**Passage provided**
- - -
You can import and export data from SQL Server with several tools and Transact-SQL statements. Additionally, with the programming models and application programming interfaces (APIs) that are available with SQL Server, such as OLE DB, Microsoft ActiveX Data Objects (ADO), and the Data Transformation Services (DTS) object model, you can write your own programs to import and export data. This lesson provides an overview of the data transfer process and describes the various tools you can use to transfer data in SQL Server 7.
After this lesson, you will be able to:
- Describe the rationale for, and the process of, transferring and transforming data
- Describe the data access interfaces provided by Microsoft SQL Server version 7
- Describe the tools for transferring data in Microsoft SQL Server version 7
Estimated lesson time: 45 minutes
As you have learned in the previous chapters, online transaction processing (OLTP) databases are very different from data warehouse databases. For this reason, it is necessary to change much of the data to fit the structure of the data warehouse database when you transfer the data from the operational systems. This process is called transforming data. To successfully implement data warehousing, you must understand how to manage data and transfer it between applications and environments. Transforming data can be as simple as mapping transformation data types or as complex as programming logic to handle data transformations. Data warehousing and other environments require some degree of data transfer and transformation for one or more of the following reasons:
The process of transferring data from one environment to another typically involves
Simple importing and exporting of data is the most basic form of data transfer. Even this simple process can transform data if, for example, you specify a different data type for a column or save a file in another product version or format.
In data warehousing scenarios, you frequently need to transfer data between heterogeneous environments. For example, you might transfer sales information from an Oracle database to a SQL Server database or transfer data from an OLTP system to a data warehouse.
- - -
**Stored records**

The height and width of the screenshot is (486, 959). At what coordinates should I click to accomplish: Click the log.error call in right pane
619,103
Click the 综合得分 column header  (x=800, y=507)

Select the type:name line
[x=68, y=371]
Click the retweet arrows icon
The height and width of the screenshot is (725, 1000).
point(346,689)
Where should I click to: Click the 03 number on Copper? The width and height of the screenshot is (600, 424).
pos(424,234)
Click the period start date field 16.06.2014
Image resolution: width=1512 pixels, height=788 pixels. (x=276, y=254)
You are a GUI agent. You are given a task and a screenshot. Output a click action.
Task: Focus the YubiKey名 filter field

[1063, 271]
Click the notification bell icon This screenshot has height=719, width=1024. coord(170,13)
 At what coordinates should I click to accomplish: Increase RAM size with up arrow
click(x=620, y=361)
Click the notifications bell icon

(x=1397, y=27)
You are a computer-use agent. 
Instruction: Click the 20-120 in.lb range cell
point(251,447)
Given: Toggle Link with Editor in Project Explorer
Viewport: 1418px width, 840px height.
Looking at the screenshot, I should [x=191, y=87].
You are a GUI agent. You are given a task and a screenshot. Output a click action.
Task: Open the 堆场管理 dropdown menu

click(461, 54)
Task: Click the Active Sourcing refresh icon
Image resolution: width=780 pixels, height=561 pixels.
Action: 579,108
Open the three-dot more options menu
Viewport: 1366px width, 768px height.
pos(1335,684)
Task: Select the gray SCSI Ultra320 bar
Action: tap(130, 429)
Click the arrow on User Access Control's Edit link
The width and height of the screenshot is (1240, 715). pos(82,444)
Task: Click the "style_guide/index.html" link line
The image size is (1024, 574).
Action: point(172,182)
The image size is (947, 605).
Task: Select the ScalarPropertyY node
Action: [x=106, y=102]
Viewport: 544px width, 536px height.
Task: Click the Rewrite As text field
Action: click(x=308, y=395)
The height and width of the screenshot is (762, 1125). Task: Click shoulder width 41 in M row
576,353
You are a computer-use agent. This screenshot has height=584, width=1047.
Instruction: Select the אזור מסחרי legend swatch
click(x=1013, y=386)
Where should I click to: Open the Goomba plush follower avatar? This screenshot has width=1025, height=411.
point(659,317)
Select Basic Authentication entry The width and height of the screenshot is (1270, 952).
- - -
**Actions to take**
A. In the SQL Server data transfer lesson, why must much of the data be changed when it is moved from operational systems into a data warehouse? Answer in one to three sentences.
B. Quote the lines of the listing starting with the line that contains "Given: Toggle Link" and going on through the line that contains "The width and height of the screenshot is (1240, 715).", including both of those lines.

**The answers**
A. Online transaction processing (OLTP) databases are very different from data warehouse databases. Much of the data must therefore be changed to fit the structure of the data warehouse database. This process is called transforming data.

B.
Given: Toggle Link with Editor in Project Explorer
Viewport: 1418px width, 840px height.
Looking at the screenshot, I should [x=191, y=87].
You are a GUI agent. You are given a task and a screenshot. Output a click action.
Task: Open the 堆场管理 dropdown menu

click(461, 54)
Task: Click the Active Sourcing refresh icon
Image resolution: width=780 pixels, height=561 pixels.
Action: 579,108
Open the three-dot more options menu
Viewport: 1366px width, 768px height.
pos(1335,684)
Task: Select the gray SCSI Ultra320 bar
Action: tap(130, 429)
Click the arrow on User Access Control's Edit link
The width and height of the screenshot is (1240, 715). pos(82,444)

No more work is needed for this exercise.